First, we resolve the conflicting findings that have been reported on the optical gap of a well-known catalysis Co3O4 as an example[1]. We confirm that the formation of small hole polarons significantly influences the optical absorption spectra and introduces extra spectroscopic signature below the intrinsic band gap, leading to a 0.8 eV transition that is often misinterpreted as the band edge that defines the fundamental gap.
Then we discuss the formation of small polarons' effect on carrier concentration, by resolving the controversy of nature of "shallow" or "deep" impurities of intrinsic oxygen vacancies in BiVO4 as an example[2], i.e. how to unify different experiments with the correct definition of ionization energy in polaronic oxides. We further discuss why certain dopants can have very low optimal concentrations (or very early doping bottleneck) in polaronic oxides such as Fe2O3, through a novel "electric-multipole" clustering between dopants and polarons[3]. These multipoles can be very stable at room temperature and are difficult to fully ionize compared to separate dopants, and thus they are detrimental to carrier concentration improvement. This allows us to uncover mysteries of the doping bottleneck in hematite and provide guidance for optimizing doping and carrier conductivity in polaronic oxides toward highly efficient energy conversion applications. In addition, we show the importance of synthesis condition such as synthesis temperature and oxygen partial pressure on dopant and polaron concentrations, and how to optimize the synthesis condition based on theoretical predictions[4].
At the end, we show different theoretical models for polaron mobility calculations from a macroscopic dielectric continuum picture with an example of spin polarons in CuO[5] and a microscopic polaron hopping picture by combining generalized Landau-Zener theory and kinetic Monte-Carlo samplings for doped oxides[6].
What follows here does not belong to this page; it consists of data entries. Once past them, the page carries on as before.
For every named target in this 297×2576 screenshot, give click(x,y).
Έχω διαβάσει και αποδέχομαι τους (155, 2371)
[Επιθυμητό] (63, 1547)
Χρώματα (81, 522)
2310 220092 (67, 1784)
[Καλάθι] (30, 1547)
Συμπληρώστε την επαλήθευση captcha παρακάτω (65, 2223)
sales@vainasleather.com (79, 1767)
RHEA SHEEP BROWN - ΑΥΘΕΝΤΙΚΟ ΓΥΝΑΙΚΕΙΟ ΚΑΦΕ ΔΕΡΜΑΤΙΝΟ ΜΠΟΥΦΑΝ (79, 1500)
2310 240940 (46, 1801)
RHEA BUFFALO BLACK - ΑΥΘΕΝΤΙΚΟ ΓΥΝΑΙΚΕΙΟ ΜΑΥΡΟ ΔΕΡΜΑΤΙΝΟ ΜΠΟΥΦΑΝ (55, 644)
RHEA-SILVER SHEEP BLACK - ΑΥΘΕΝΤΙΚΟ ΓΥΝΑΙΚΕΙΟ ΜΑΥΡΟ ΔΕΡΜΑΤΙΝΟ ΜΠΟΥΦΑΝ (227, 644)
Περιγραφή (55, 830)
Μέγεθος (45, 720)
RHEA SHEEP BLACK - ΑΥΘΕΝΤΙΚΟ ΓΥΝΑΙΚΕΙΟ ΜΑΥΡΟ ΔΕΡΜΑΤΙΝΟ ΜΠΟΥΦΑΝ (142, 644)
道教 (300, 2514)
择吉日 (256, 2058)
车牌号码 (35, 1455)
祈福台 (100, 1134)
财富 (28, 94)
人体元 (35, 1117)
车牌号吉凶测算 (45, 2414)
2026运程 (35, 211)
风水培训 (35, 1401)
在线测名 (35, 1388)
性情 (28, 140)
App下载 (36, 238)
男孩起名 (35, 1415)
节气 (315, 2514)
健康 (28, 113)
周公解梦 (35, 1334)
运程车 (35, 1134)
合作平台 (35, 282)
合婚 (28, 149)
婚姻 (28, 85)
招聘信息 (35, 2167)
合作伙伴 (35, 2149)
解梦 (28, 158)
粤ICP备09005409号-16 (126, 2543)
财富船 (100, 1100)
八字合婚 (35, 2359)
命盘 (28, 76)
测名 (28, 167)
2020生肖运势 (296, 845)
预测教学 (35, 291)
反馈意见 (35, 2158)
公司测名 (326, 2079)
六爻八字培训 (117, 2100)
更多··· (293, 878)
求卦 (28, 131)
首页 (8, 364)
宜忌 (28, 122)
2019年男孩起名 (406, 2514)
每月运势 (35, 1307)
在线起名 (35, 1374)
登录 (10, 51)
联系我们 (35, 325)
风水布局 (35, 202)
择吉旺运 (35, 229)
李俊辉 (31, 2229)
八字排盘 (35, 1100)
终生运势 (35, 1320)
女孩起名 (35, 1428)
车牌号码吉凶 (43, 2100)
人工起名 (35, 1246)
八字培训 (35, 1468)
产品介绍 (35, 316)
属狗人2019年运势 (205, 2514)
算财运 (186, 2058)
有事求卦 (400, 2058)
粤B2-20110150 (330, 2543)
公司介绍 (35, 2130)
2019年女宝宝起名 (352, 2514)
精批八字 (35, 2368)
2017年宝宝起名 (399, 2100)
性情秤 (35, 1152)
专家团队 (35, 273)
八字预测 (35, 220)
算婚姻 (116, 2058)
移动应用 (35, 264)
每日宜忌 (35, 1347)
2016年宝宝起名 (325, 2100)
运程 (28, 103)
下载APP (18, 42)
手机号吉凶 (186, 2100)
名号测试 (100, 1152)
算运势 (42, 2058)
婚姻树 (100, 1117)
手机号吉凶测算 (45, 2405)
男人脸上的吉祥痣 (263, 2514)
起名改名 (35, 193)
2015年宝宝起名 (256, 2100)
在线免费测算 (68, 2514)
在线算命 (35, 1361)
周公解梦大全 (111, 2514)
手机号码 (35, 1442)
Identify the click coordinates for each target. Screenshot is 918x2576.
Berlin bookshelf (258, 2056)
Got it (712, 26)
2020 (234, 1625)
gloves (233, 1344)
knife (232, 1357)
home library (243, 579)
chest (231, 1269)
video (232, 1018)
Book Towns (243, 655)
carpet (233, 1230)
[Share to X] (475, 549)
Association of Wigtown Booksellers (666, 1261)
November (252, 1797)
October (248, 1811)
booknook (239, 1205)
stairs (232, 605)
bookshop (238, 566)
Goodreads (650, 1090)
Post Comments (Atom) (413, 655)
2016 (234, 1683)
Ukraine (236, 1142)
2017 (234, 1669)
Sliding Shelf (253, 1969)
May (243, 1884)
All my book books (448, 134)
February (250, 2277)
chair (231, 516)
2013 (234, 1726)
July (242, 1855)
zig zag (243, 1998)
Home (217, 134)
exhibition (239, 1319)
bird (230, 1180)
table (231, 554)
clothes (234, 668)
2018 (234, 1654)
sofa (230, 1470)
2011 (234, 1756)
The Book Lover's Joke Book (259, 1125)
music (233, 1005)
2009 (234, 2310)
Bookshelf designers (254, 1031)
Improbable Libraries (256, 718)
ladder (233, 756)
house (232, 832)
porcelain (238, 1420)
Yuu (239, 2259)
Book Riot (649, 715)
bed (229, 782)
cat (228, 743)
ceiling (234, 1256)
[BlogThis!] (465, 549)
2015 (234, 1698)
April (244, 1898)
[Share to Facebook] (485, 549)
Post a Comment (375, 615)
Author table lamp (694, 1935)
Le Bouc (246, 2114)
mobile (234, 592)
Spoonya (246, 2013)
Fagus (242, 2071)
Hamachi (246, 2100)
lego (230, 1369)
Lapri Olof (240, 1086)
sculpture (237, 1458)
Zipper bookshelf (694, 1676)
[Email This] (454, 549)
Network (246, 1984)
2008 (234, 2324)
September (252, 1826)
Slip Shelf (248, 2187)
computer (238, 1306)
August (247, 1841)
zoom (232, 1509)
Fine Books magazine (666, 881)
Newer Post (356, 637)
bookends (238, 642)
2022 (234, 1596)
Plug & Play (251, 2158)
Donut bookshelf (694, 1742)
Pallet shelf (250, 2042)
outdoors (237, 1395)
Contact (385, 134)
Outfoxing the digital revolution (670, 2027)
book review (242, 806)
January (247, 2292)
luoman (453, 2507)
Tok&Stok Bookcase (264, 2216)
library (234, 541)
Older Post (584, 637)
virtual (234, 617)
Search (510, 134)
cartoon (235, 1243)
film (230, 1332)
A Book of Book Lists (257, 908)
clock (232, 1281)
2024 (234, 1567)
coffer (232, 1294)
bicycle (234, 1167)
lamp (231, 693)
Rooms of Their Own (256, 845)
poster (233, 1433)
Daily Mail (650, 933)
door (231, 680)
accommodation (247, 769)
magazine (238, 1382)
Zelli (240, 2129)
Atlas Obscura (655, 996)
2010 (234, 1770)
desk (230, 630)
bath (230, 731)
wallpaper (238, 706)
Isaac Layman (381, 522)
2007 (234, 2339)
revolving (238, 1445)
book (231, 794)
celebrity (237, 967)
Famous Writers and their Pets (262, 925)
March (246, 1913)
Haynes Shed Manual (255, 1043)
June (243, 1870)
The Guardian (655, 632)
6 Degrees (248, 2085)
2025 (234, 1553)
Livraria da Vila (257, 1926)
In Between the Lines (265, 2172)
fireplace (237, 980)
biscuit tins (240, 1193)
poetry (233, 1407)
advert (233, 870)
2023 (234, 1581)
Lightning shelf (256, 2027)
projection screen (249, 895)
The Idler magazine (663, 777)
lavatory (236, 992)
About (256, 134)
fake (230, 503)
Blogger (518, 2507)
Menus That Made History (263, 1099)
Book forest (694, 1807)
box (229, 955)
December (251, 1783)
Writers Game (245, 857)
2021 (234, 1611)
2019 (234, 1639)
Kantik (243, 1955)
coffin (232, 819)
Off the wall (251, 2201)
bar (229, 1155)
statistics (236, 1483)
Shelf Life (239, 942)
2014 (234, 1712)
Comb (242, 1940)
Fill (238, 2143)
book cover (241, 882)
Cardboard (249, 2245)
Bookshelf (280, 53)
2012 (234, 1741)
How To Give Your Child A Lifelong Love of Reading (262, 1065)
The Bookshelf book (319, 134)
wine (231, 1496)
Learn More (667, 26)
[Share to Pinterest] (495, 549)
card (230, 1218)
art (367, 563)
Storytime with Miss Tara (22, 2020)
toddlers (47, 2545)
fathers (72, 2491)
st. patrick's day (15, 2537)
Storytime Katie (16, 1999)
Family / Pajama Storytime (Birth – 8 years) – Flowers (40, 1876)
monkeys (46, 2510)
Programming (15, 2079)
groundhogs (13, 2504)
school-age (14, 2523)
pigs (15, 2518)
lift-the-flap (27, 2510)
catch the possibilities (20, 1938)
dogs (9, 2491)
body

Our first-principles calculations provide important insights and suggest design principles for optimal optical and transport properties of polaronic oxides.
References:
[1] “Optical Absorption Induced by Small Polaron Formation in Transition Metal Oxides – The Case of Co3O4”, T. Smart, T. Pham, Y. Ping*, and T. Ogitsu*, Physical Review Materials (Rapid Communications), 3, 102401(R), (2019).
[2] “The Role of Point Defects in Enhancing the Conductivity of BiVO4”, H. Seo, Y. Ping and G. Galli*, Chemistry of Materials, 30, 7793, (2018).
[3] “Doping Bottleneck in Hematite: Multipole Clustering by Small Polarons”, T. Smart, V. Baltazar, M. Chen, B. Yao, K. Mayford, F. Bridges, Y. Li, and Y. Ping*, Chemistry of Materials, 33, 4390, (2021).
[4] “The Critical Role of Synthesis Conditions on Small Polaron Carrier Concentrations in Hematite- A First-Principles Study”, Tyler Smart, Mingpeng Chen, Valentin Urena Baltazar, Frank Bridges, Yat Li, Yuan Ping*, under review, (2021).
[5]“Mechanistic Insights of Enhanced Spin Polaron Conduction in CuO through Atomic Doping”, T. Smart, A. Cardiel, F. Wu, K. Choi and Y. Ping*, npj Computational Materials, 4, 61, (2018).
[6] “Combining Landau-Zener Theory and Kinetic Monte Carlo Sampling for Small Polaron Mobility of Doped BiVO4 from First-principles”, F. Wu and Y. Ping*, Journal of Materials Chemistry A, 6, 20025, (2018).